The Department of Environment and Science (DES) wants visitors to Byfield National Park to respect cultural and ecological sites in the area after damage was caused by four-wheel drivers.
Acting Senior Ranger for the Queensland Parks and Wildlife Service (QPWS), Kim Fleischfresser said rangers inspected a midden at Corio Bay and discovered damage caused by a four-wheel-drive in attempting to scale the dunes.
“There is a culturally significant midden at Corio Bay where the Darumbal First Nations peoples used to gather together and eat shellfish,” Ms Fleischfresser said.
“Four-wheel-drivers illegally accessing the sand dunes have caused damage to the site.”
Ms Fleischfresser said rangers had conducted repairs and were planning further protection works with Darumbal representatives.
“The protection of cultural and spiritual landscapes in Queensland is vital for our First Nations peoples and the QPWS helps to care for culture in Byfield National Park,” she said.
“The vehicles also caused serious damage to dune vegetation, which can create or exacerbate erosion issues by damaging sensitive vegetation that stabilises the dunes.”
The Acting Senior Ranger said four-wheel-drives could also have an impact on marine turtle and shorebirds nesting in the fore-dunes, destroying their eggs.

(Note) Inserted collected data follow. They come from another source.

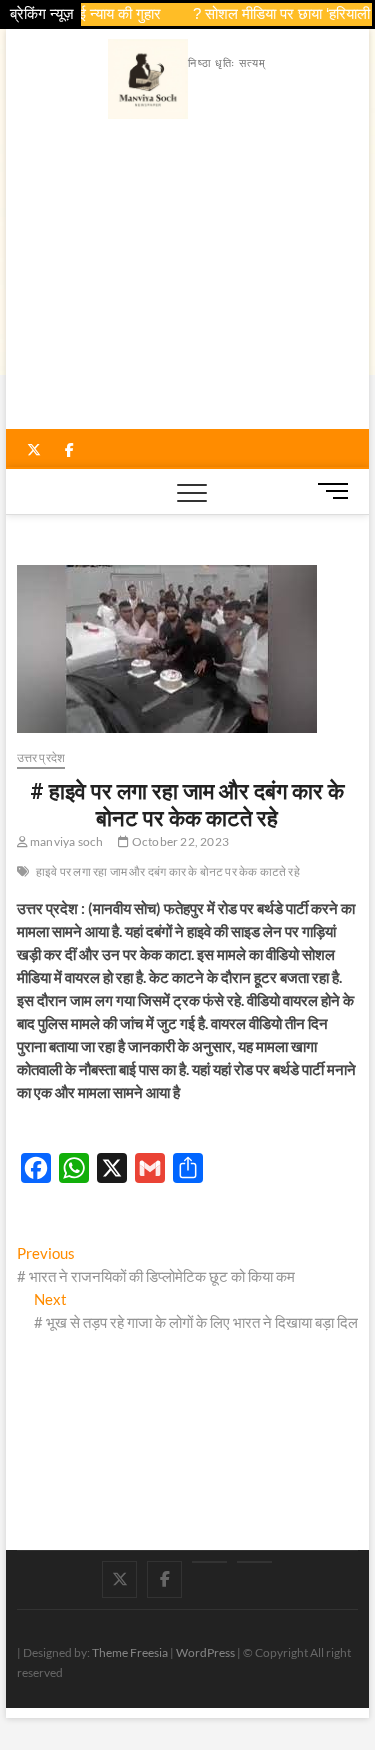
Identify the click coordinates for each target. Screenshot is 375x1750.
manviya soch (66, 841)
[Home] (254, 1562)
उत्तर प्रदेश (41, 757)
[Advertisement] (188, 279)
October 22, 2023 (179, 841)
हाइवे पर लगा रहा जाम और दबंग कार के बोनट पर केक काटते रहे (168, 871)
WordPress (205, 1652)
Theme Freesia (130, 1652)
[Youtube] (209, 1562)
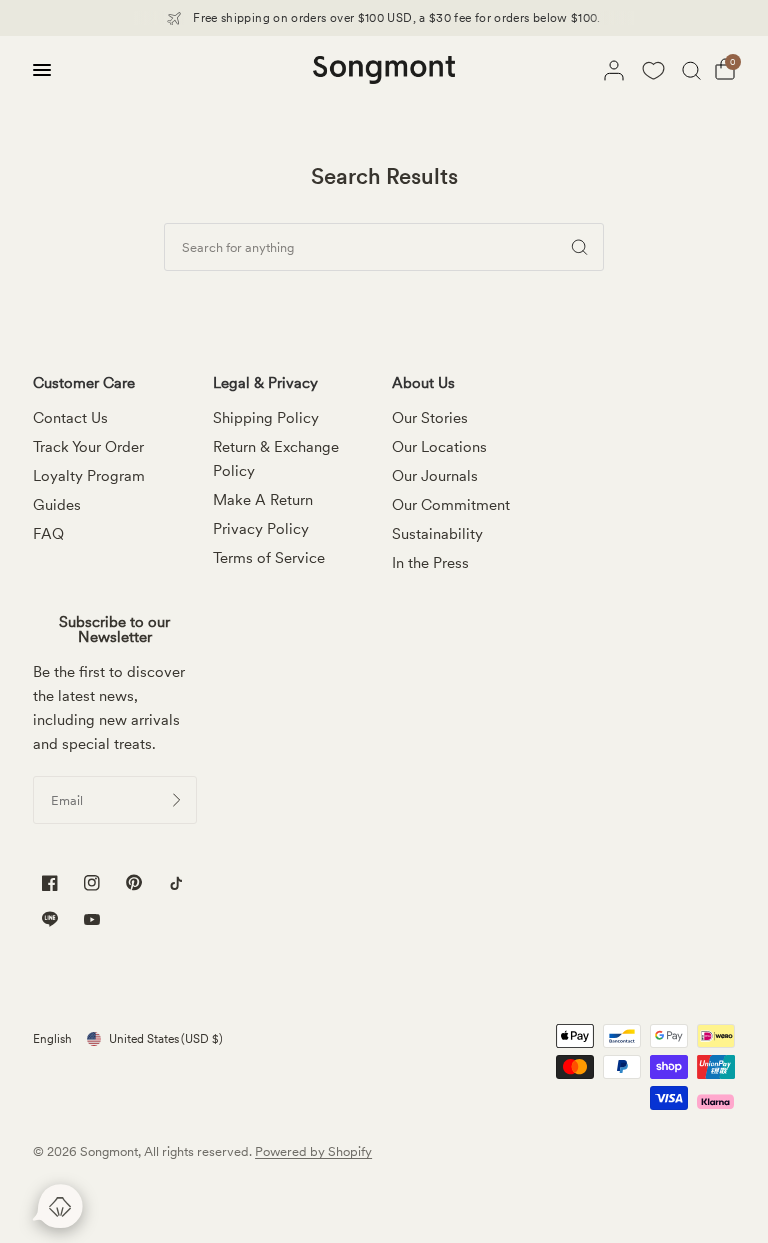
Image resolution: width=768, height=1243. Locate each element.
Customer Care (84, 383)
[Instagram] (92, 883)
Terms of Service (269, 558)
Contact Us (70, 418)
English (52, 1039)
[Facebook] (50, 883)
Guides (57, 505)
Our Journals (435, 476)
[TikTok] (176, 883)
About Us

Mr Fleischfresser warned that rangers conducted regular patrols of the area to educate the public and, if necessary, issue penalty infringement notices.
She said Byfield National Park was home to huge sand dunes, beautiful coastal scenery, rainforest areas, rugged mountains and ancient cycads.
“There are a plenty of activities people can do in the park, including camping, fishing and walking,” Mr Fleischfresser said.
People can also use four-wheel-drives in the park, but their vehicles must be registered and drivers must be licensed,” she said.